First, we need to find the mean and the standard deviation of the sandwich, as a combination of the weight of the bread and the cheese and meat

In [16]:
# mean: when we want to find the mean of the sum, we just find the sum of the mean
s_mean = b_mean + mc_mean

# standard deviation: first we square the two standard deviation to get the variances, then we add them together and finally 
# we square root the sum, to get the standard deviation of the total

s_stdv = round(sqrt(b_stdv**2 + mc_stdv**2),4)

print(s_mean)
print(s_stdv)

4.8
0.7211


The task requires to calculate the propability that a random picked up sandwich weights more than 6 ounces, so at this point we calculate a Z score for x = 6

In [20]:
x = 6
z = round((x - s_mean)/s_stdv,2)

print(z)

1.66


In [22]:
# Using norm cdf function to find the area under the curve
p = stats.norm.cdf(z)

# Since we want to calculate the probability of more than 6, we need the remaining are under the curve:

p_minus = 1 - p

print("The probablity that a random picked up sandwich weights more than 6 ounces",round(p_minus,4))

The probablity that a random picked up sandwich weights more than 6 ounces 0.0485


---
### 04 Permutations and combinations

__1.Question:__ Out of 30 students in a math class, how many study groups of 5 students can be formed from the class members?

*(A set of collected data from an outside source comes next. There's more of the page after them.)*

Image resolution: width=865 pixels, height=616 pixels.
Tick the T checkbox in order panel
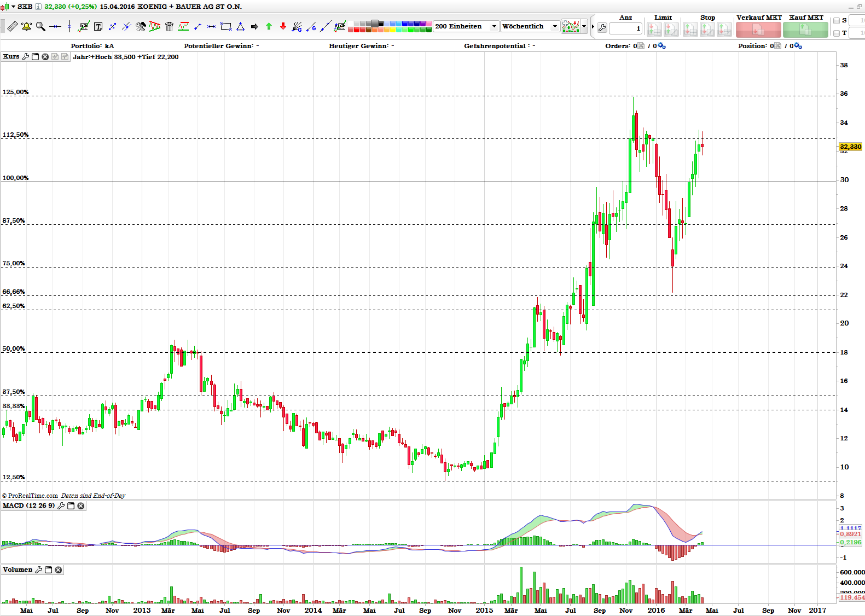(x=836, y=33)
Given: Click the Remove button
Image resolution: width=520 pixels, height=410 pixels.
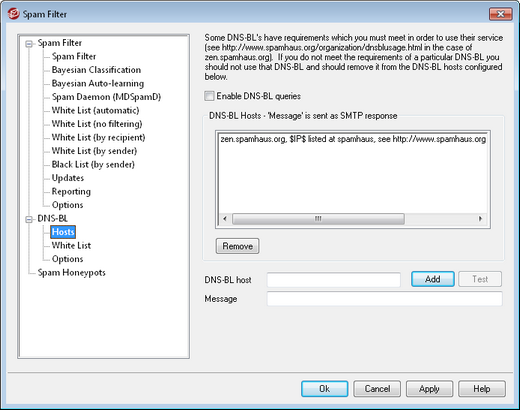Looking at the screenshot, I should tap(237, 246).
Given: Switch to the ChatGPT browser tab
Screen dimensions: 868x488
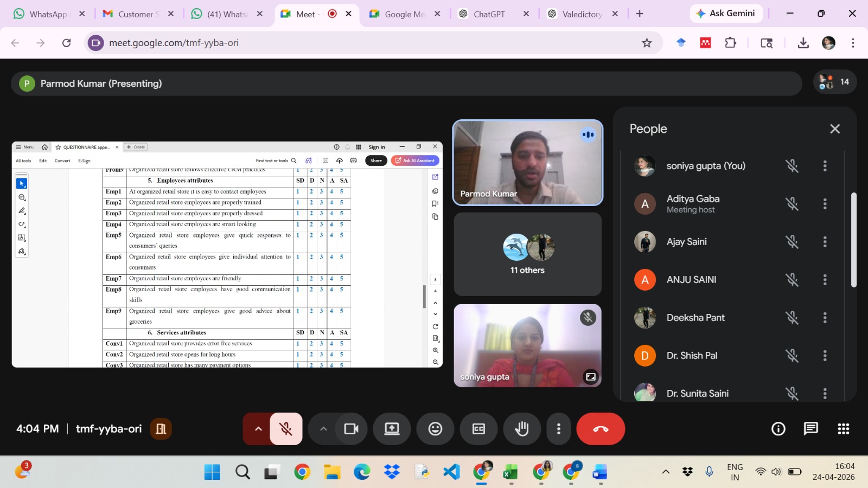Looking at the screenshot, I should point(488,14).
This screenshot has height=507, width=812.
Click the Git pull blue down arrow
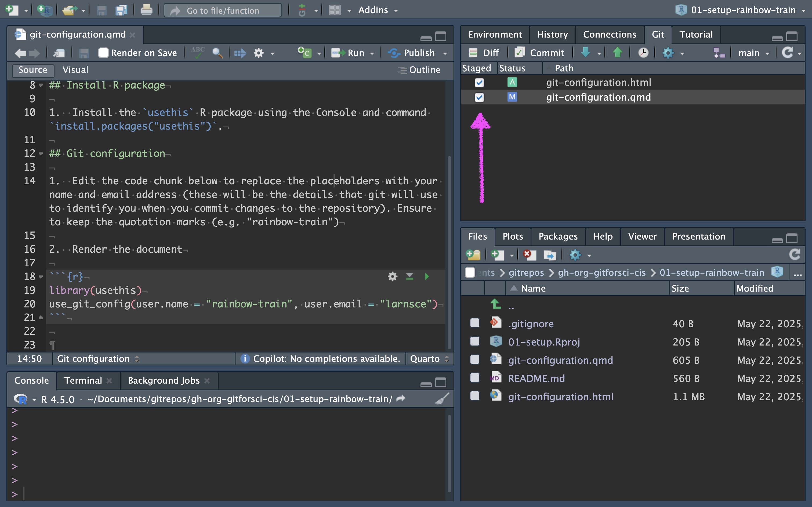coord(585,53)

__Solution__: This is a combination question where n = 30 and k = 5. The order in which we choose the 5 study group members doesn’t matter in this situation.

In [46]:
# source: https://www.geeksforgeeks.org/permutation-and-combination-in-python/?ref=lbp

# A Python program to print all
# combinations of given length
from itertools import combinations

arr = [1,2,3,4,5,6,7,8,9,10,11,12,13,14,15,16,17,18,19,20,21,22,23,24,25,26,27,28,29,30]
k = 5


# Function which returns subset or r length from n
from itertools import combinations
  
def rSubset(arr, k):
  
    # return list of all subsets of length k
    # to deal with duplicate subsets use 
    # set(list(combinations(arr, k)))
    return list(combinations(arr, k))
  
# Driver Function

print("The number of groups of 5 people are: ",len(rSubset(arr, k)))

The number of groups of 5 people are:  142506


__2.Question:__ Four children are sledding in a toboggan. How many ways can the children arrange themselves on the toboggan?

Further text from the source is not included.